It has been gratifying that a piece I wrote on cash for the CFA Institute has gotten a fair bit of attention. It is called, “Cash as Trash, Cash as King, and Cash as a Weapon.” As you can see from today’s title, we’re going to revisit the theme.
One reader had worked with Bob Rodriguez when he was at the helm of the FPA Capital Fund (FPPTX). Rodriguez was not afraid to have cash build up in the portfolio when it didn’t make sense to be buying — a note from the reader said cash reached 45% in 2006. Rodriguez is now an advisor to the fund rather than the lead manager, but the fund currently has 31% cash, according to its website.
It’s instructive to read the policy statement for the strategy.
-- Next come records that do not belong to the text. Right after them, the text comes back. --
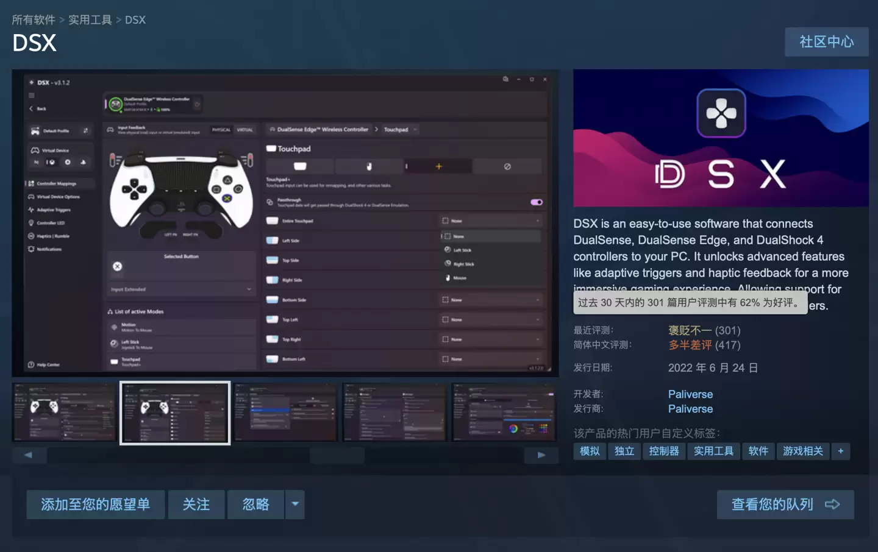This screenshot has height=552, width=878.
Task: Click the 添加至您的愿望单 button
Action: [95, 504]
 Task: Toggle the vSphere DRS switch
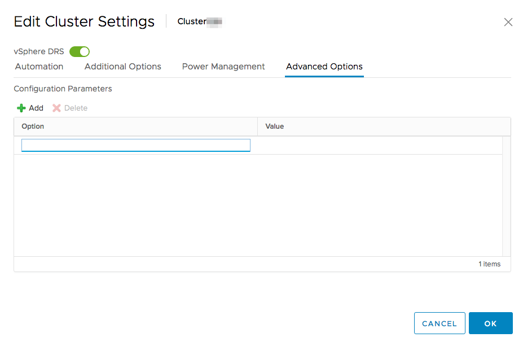coord(80,52)
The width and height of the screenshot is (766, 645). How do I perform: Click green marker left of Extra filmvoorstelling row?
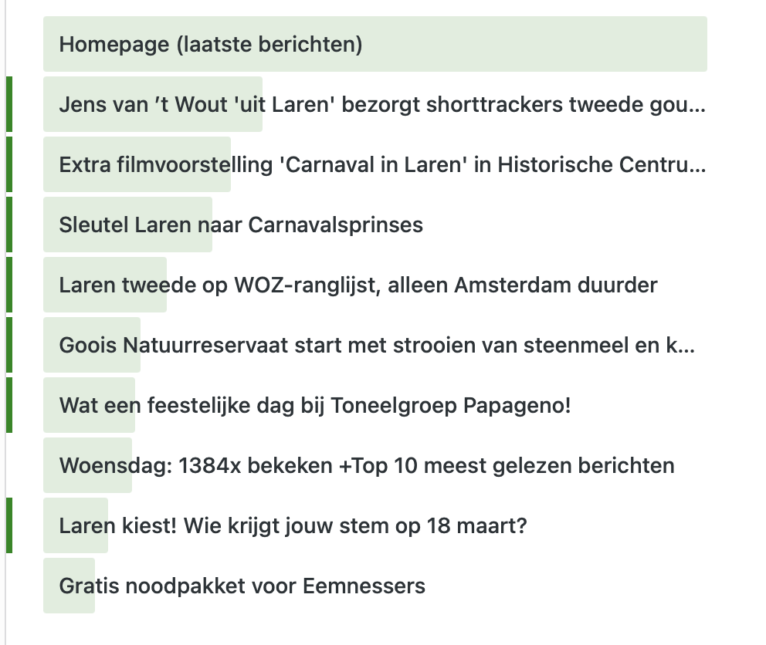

Regarding cash: “When there is a lack of investments that satisfy our criteria for absolute valuation and return possibility, cash will build as we await better opportunities. Cash, or liquidity, is just the residual of investment opportunity. We do not set out on our investment journey with a particular cash level in mind.”
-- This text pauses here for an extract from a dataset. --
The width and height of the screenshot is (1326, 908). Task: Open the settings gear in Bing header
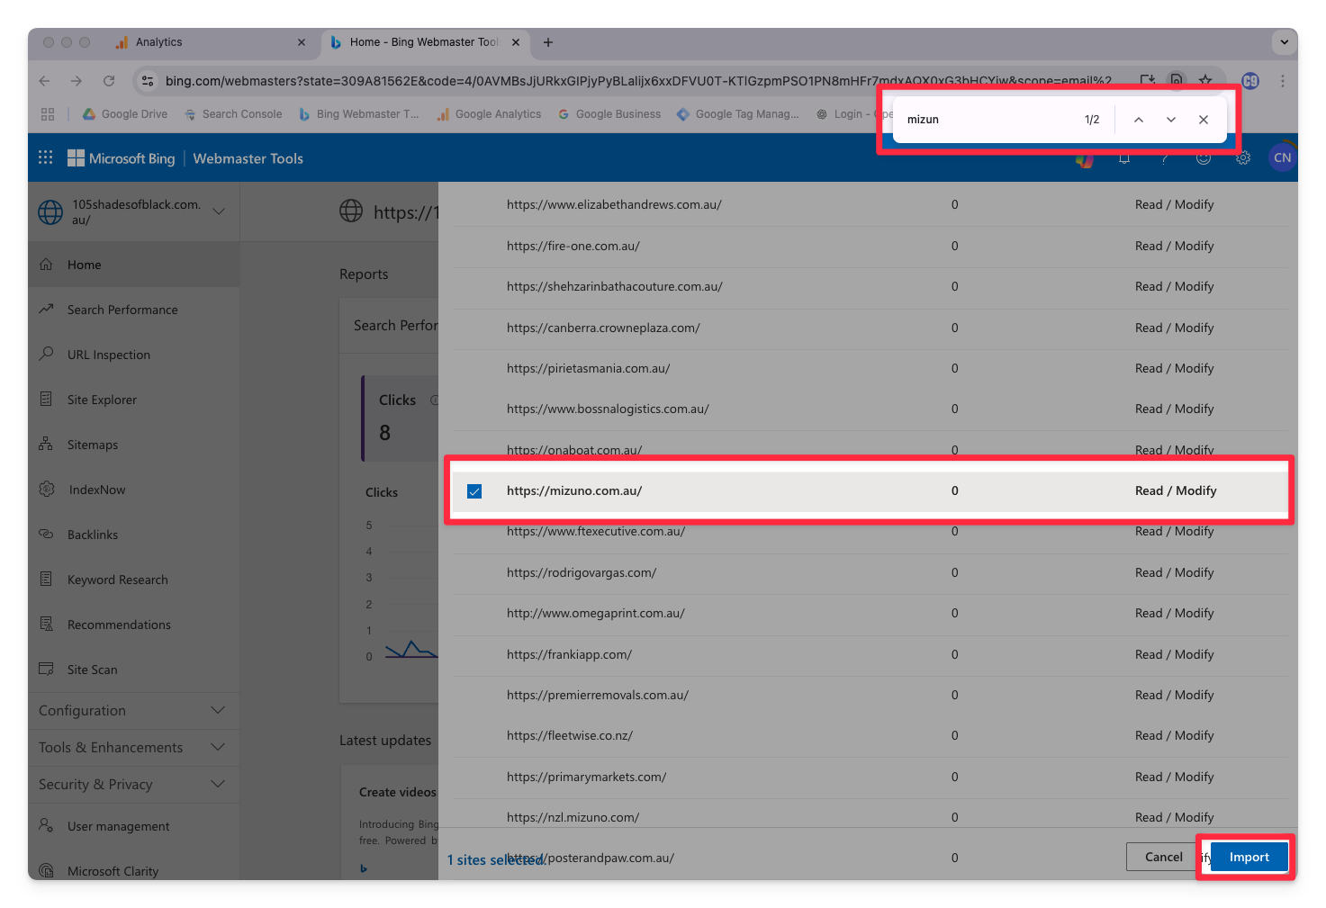point(1243,158)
Thus, it fits squarely into one of the categories that I mentioned in my CFA Institute article, wherein cash levels are a residual of a disciplined investment process. The record illustrated above speaks for itself as to how the strategy has worked over time.
To be clear, I haven’t done due diligence on this fund and I would have plenty of questions if I did. But I wouldn’t make the mistake that most gatekeepers do today, envisioning an “investment journey with a particular cash level in mind.” That is, very little of it under any circumstances, thinking that managers can’t be trusted to use it wisely and well.
While it’s a byproduct of another part of the process, the cash in FPA Capital appears to have been effectively used as a weapon. Why would you want to take it away? (Chart: Bloomberg terminal.)